COLUMBIA ROCKS SONY CONVENTION

FRIDAY MORNING, JUNE 18

  In the words of Sugar's Bob Mould, "When you hear him sing, you will understand." Not only did attendees get to hear Jeff Buckley sing, they also got to see his unique guitar playing style. How often do you see a guy witth just an electric guitar?
  Jeff showed us an extremely condensed version of his infamous Sin-Γ© shows (a coffeehouse on Manhattan's Lower East Side), which featured not only his own songs, but distinctive versions of some of his favorite artists' songs. During the Columbia presentation, Jeff performed a Van Morrison song, The Way Young Lovers Do, the beautifully breathtaking Hallelujah by Leonard Cohen, and his own composition called Eternal Life.

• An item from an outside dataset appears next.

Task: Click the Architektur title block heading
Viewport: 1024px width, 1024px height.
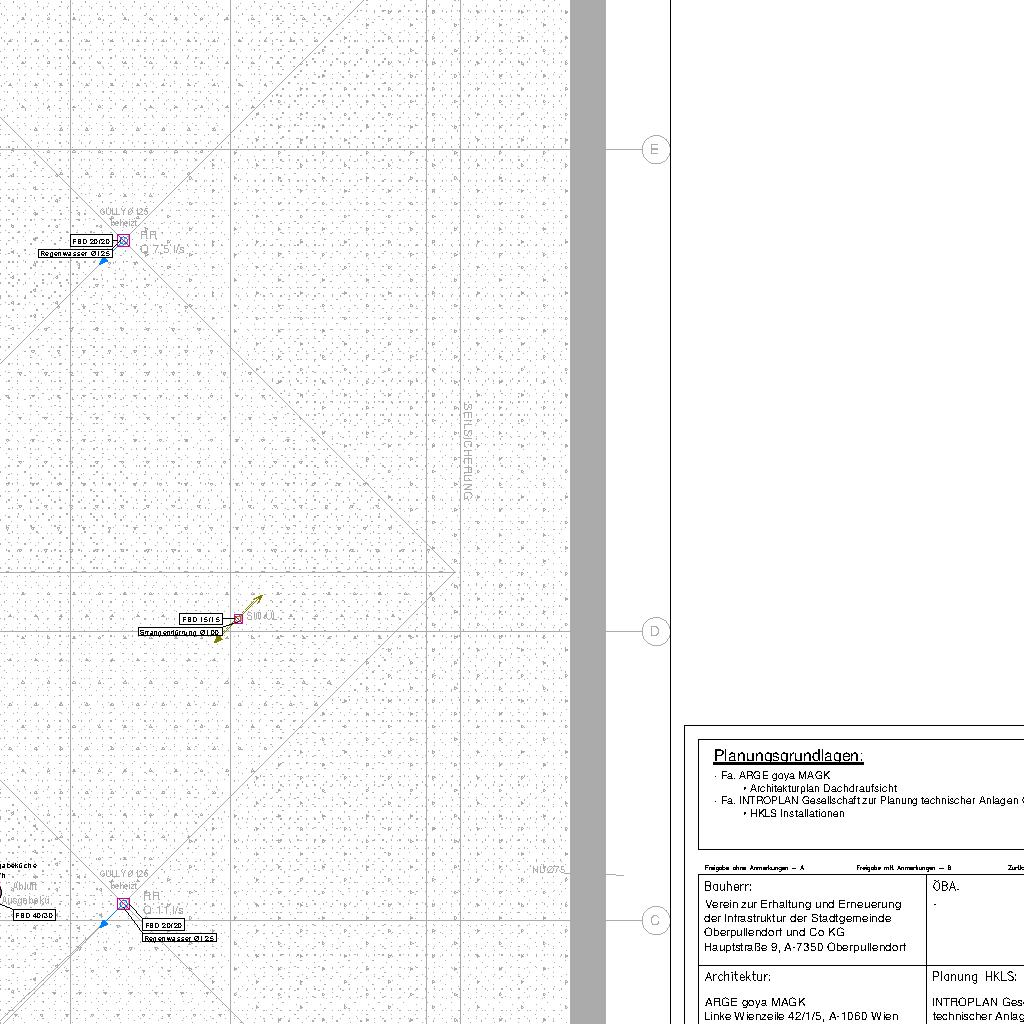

  By the end of the convention, Jeff had met, hung out with, and moshed with more employees of this company than even Andy Piretti could count! Jeff was happy that everyone got "a little glimpse into my world. It wasn't until after I performed, that it hit me that not everyone in the country could go to see me at Sin-Γ©."
  We agree that Jeff is a very special artist that we were very fortunate to see in the early stages of his career. He will begin recording his debut album in August.